Una leve oleada de risillas entre la multitud.
—Es que los escritores heteros pueden escribir sobre relaciones sexuales heteros empezando por las lúbricas secreciones del conducto vaginal, que les parecen «jugosas» (de verdad, «jugosas») y luego van y hunden la cara en ese jugoso pastel. Y se supone que eso es pasión romántica…
Con eso Randy arrancó grandes carcajadas.
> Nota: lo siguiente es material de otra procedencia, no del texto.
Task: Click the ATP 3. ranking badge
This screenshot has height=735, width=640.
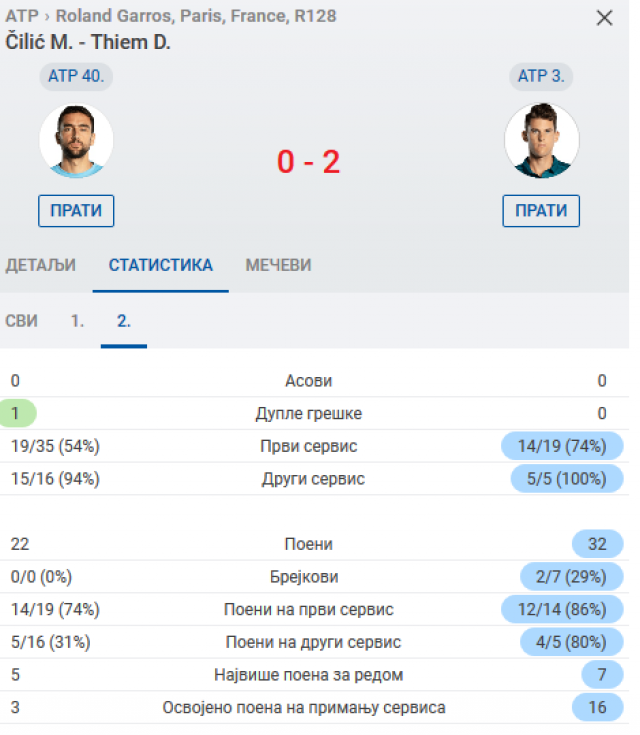Action: (541, 76)
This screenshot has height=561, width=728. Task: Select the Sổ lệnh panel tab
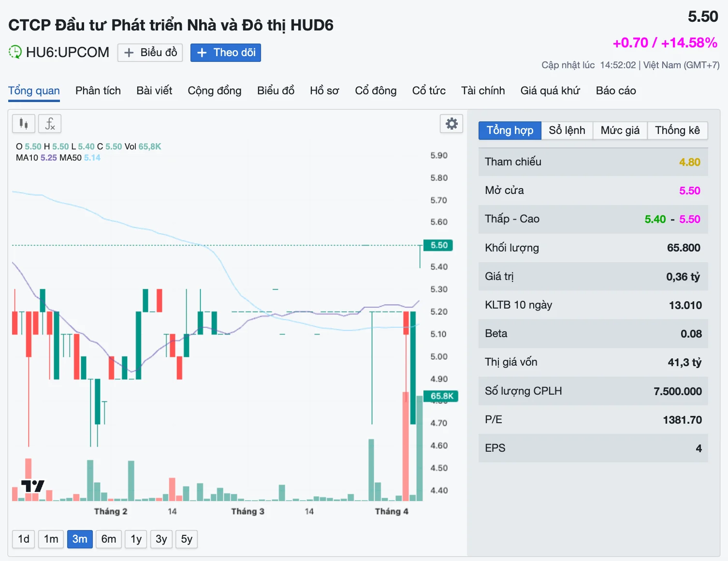coord(567,131)
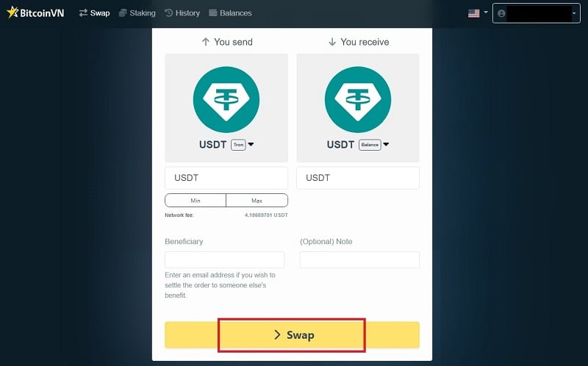
Task: Select the Min amount option
Action: coord(196,200)
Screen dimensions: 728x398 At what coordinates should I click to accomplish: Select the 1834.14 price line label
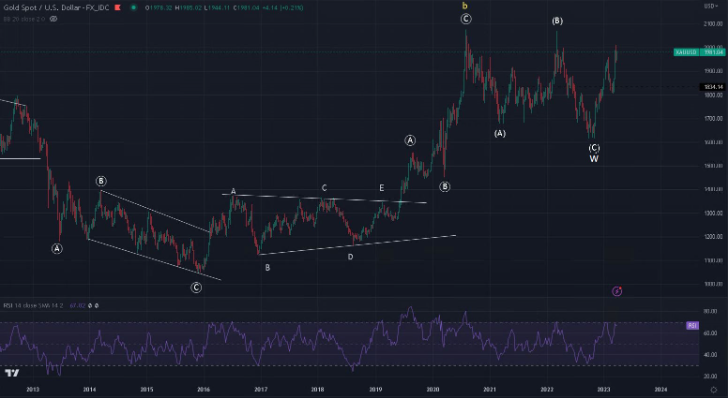point(713,87)
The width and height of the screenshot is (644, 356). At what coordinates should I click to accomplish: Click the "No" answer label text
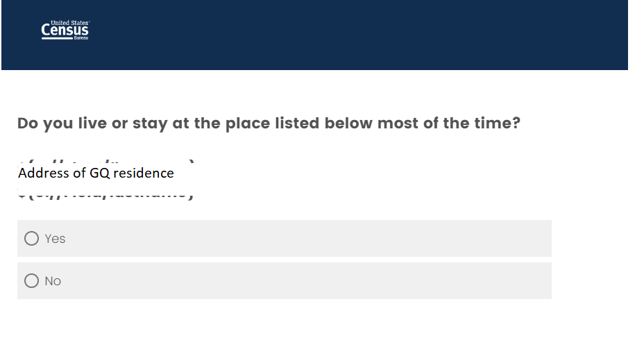pyautogui.click(x=53, y=281)
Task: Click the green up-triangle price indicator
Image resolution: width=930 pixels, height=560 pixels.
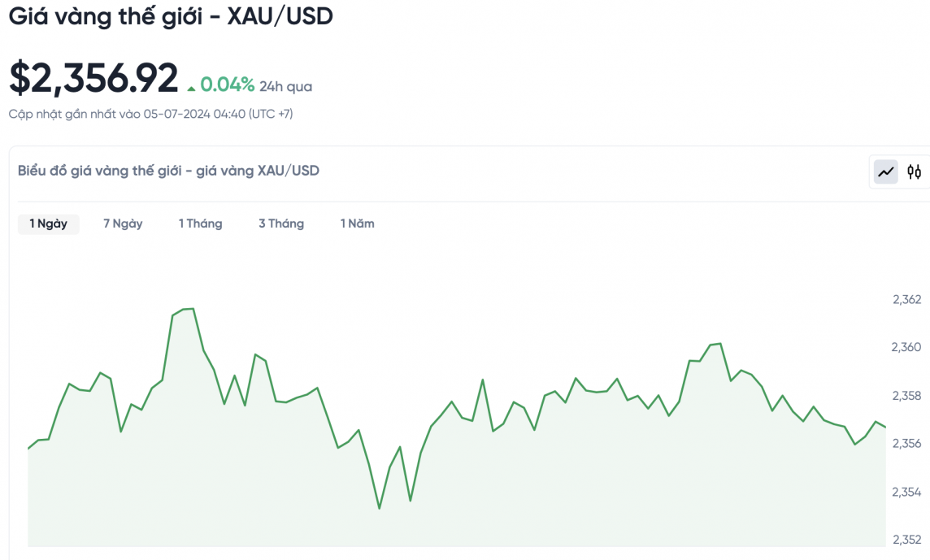Action: pos(191,88)
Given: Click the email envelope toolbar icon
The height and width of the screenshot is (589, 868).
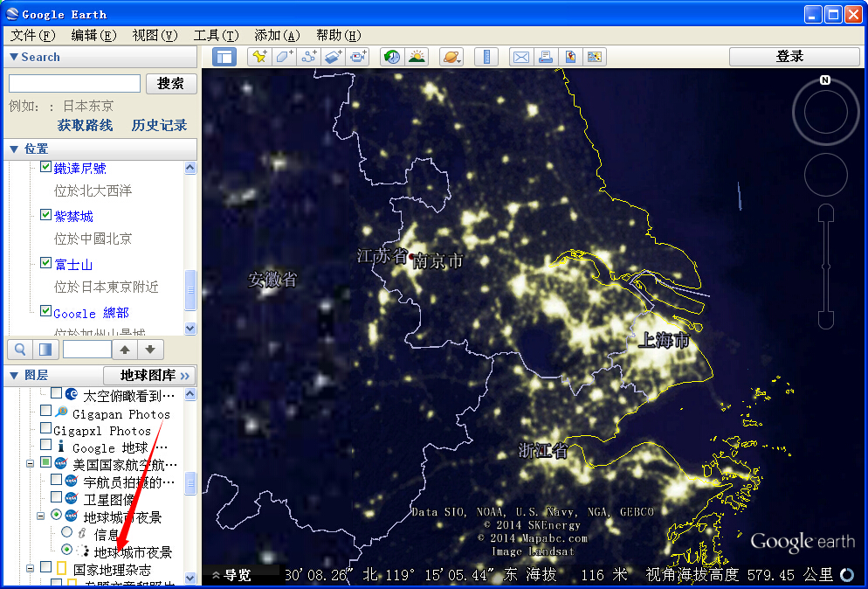Looking at the screenshot, I should pos(521,57).
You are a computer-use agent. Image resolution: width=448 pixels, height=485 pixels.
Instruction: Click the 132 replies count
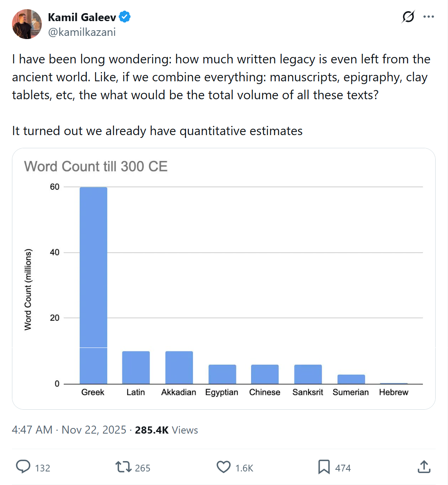pos(43,468)
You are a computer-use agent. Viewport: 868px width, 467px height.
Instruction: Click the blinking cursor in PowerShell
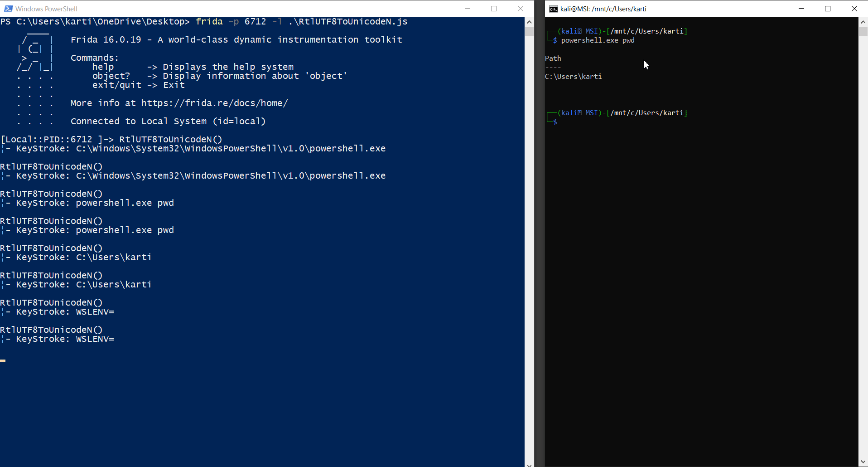pyautogui.click(x=3, y=360)
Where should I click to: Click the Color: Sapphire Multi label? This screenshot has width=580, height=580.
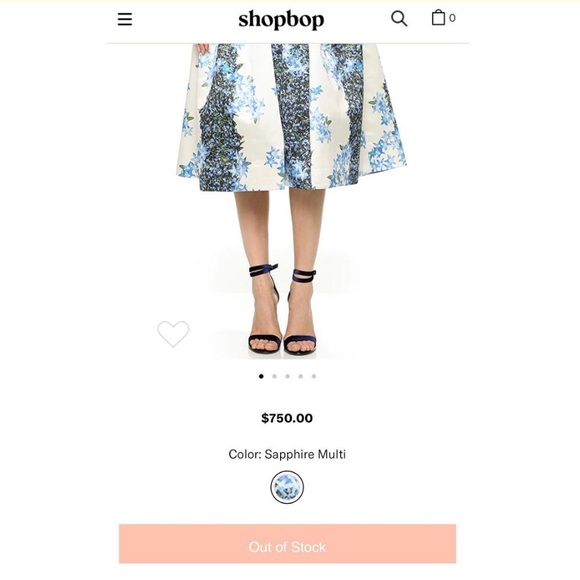(287, 454)
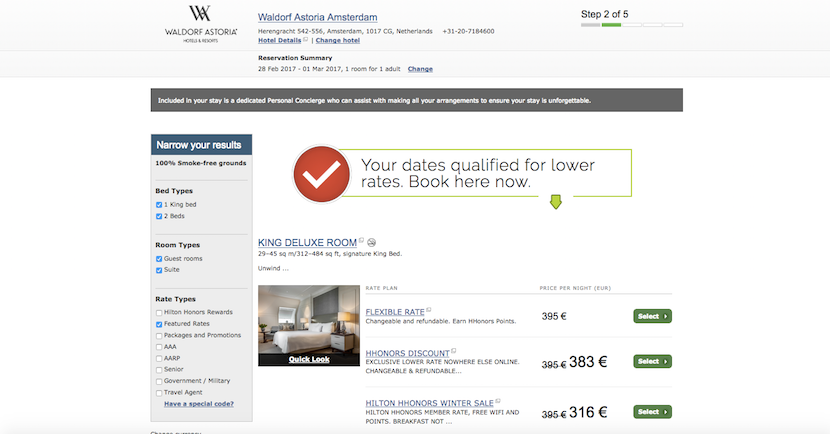The width and height of the screenshot is (830, 434).
Task: Open the Waldorf Astoria Amsterdam hotel link
Action: pos(317,18)
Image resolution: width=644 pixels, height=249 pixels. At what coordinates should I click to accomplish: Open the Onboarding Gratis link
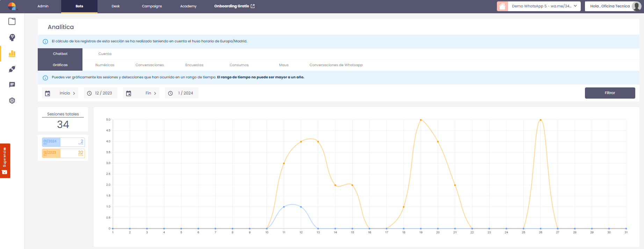[234, 6]

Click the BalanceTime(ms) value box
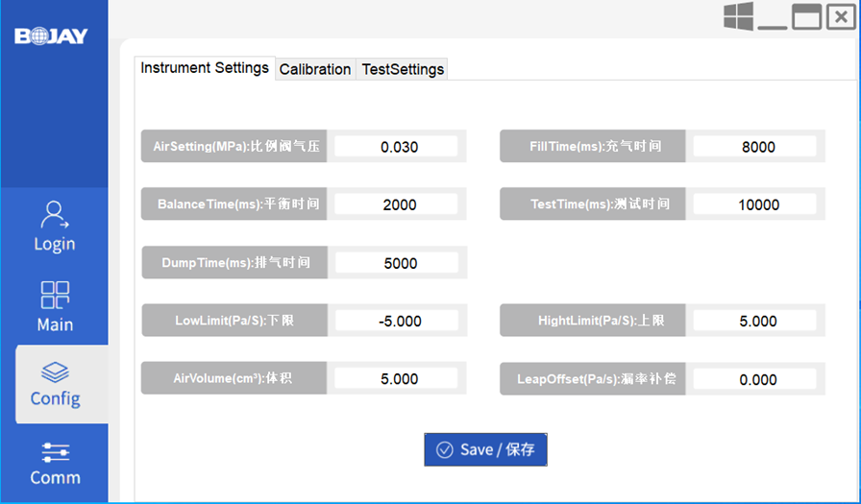coord(399,204)
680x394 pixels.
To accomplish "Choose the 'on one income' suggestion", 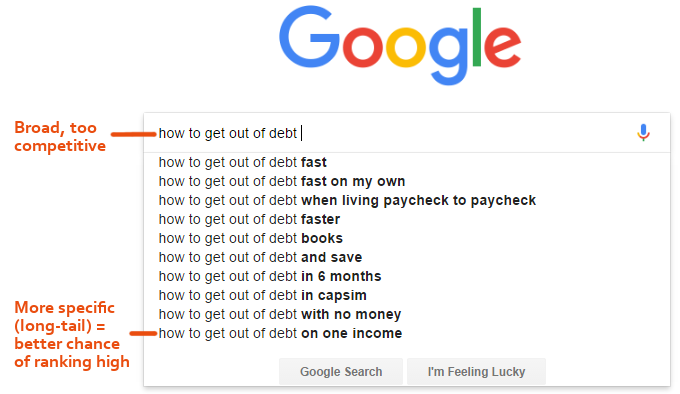I will click(x=280, y=333).
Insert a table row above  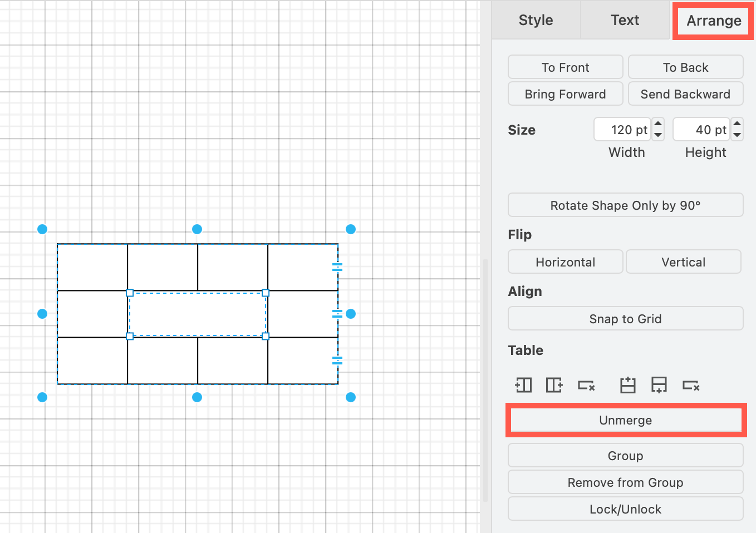(627, 384)
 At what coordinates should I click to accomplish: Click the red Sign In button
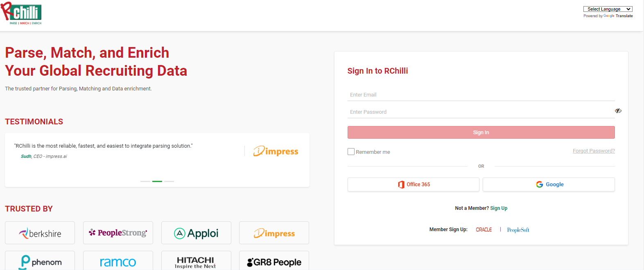[x=481, y=133]
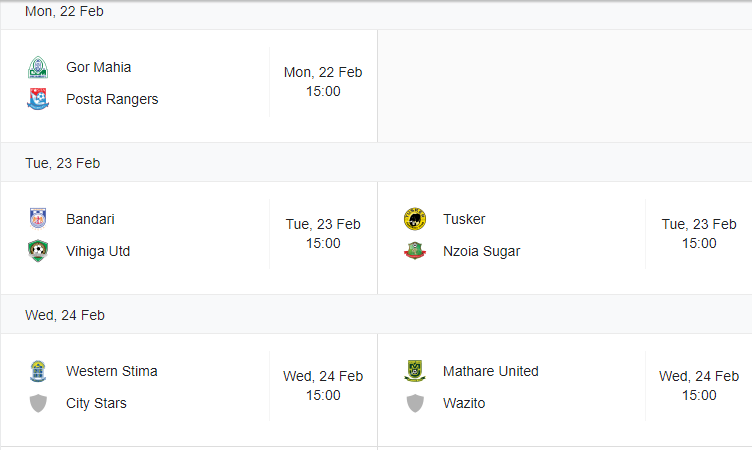This screenshot has height=450, width=752.
Task: Click the Wed, 24 Feb date header
Action: (x=65, y=315)
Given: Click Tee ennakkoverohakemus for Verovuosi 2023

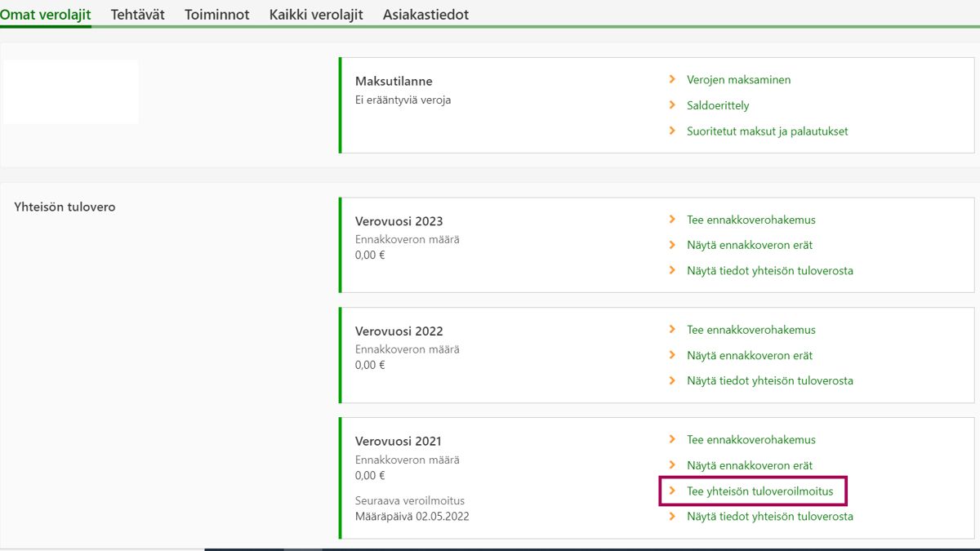Looking at the screenshot, I should coord(751,220).
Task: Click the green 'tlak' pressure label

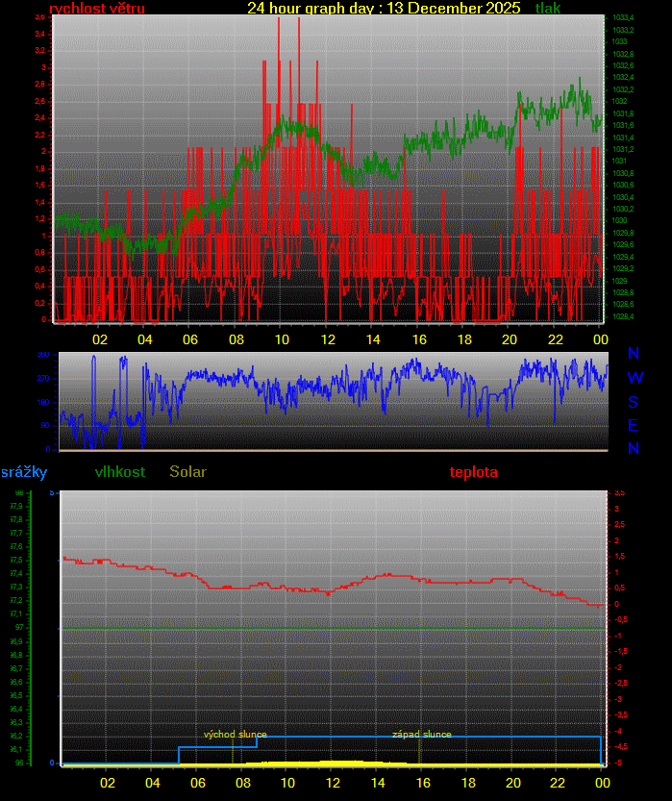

El soso de Randy Grossman estaba hablando en público, subido a un precario estrado dispuesto en la explanada de la entrada a la torre de la biblioteca, el mismo lugar donde hablaban rectores y dignatarios en asambleas y ceremonias de entrega de diplomas. ¿Cuántas personas se habían reunido? ¿Cuatrocientas, quinientas? Cientos de estudiantes con vaqueros se agolpaban en el césped de cara a Randy. Durante la jornada de solidaridad con la comunidad gay y lésbica los alumnos debían llevar vaqueros para demostrar su apoyo a los derechos de gays y lesbianas. Adam se los había puesto, y no sólo eso, sino que estaba a los pies del estrado, unos tres metros por debajo del nivel del micrófono, junto con nueve compañeros, todos ellos con varas de pino sin desbastar a las que habían pegado pancartas. La suya rezaba: ¡LA LIBERTAD DE EXPRESIÓN TAMBIÉN TIENE PLUMA! En otras palabras, se había convertido en uno de los abanderados de Randy Grossman. Se planteó hasta qué punto resultaría extraño que ocultase la cara tras la pancarta.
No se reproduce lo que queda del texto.